A minimal transactional-email observability setup
1. A canonical set of seed addresses
Own one real mailbox on each provider your users use. For a global SaaS that means Gmail, Outlook.com, Yahoo, iCloud, Google Workspace, Office 365, Fastmail, Zoho. For CIS add Mail.ru, Yandex, Rambler. These mailboxes exist to receive your production traffic as if they were real users.
2. A test harness that replays real templates
Write a small job that picks one of your templates each run, renders it with a fixture user whose email is a seed address, and fires it through the same sending path production uses. Rotate through all templates over the course of a day.
# pseudocode for a per-template placement probe
for template in enumerate_templates():
fixture = make_fixture_user(email=seed_address_for_provider(template))
send(template, fixture) # uses the real production path
record_provider_placement(template, seed_address_for_provider(template))3. Read the headers to determine placement
Each provider writes the folder (Inbox / Spam / Promotions / other) into the received-message headers with a known pattern. An IMAP connection plus a header parser is enough to tell you where each seeded copy of your template landed. This is the step most teams skip because building it is tedious, which is why services like this exist.
4. Alert on regressions, not thresholds
Don't alert on "spam rate > 5%". Alert on "spam rate this hour is 3σ above baseline for this template." Placement for a given template on a given provider is very stable week-to-week; changes are the signal.
Skip building the seed network, IMAP parsers, and provider heuristics. Use our API to run placement tests on your real templates from cron, CI, or on every deploy. Free tier available, no signup needed.
What to monitor, ranked by business impact
- Password reset. Users who can't reset quietly leave. See the password-reset analysis.
- 2FA / login code. Users get locked out completely if the code doesn't arrive. Zero-tolerance flow.
- Payment and billing. Missing renewal reminders cause surprise churn labeled as "cancelled" that is really "never saw the warning".
- Order / action confirmation. Duplicate orders, support tickets, trust erosion. See the order-confirmation breakdown.
- Invite / collaboration. Missed invites block team expansion; users assume the product "doesn't work" and go elsewhere.
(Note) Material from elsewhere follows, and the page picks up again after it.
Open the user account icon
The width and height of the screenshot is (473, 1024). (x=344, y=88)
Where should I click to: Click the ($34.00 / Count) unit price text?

- Security alerts. New-device notifications and password-change emails in spam defeat the entire point of sending them.
- Onboarding sequence. Engagement mail matters less as urgency, but a user who never sees the welcome email starts cold and churns faster.
- Notifications and digests. Lower priority individually but the biggest volume; worth monitoring the aggregate placement.
Common pitfalls once you start monitoring
- Testing with clean boilerplate. Don't test with "Hello, this is a test" — filters evaluate the real template. Fire the production template with a fixture user, always.
- Testing too rarely. A monthly test misses a three-day Gmail penalty. An hourly test per critical flow catches regressions within the blast radius.
- Averaging across providers. "93% inbox" overall might hide "0% inbox at Yahoo". Always monitor by provider.
- Not tying tests to deploys. If you can, run a placement check as part of your CD pipeline when templates, DNS, or ESP config changes. Catch regressions before they ship, not after users complain — and they won't.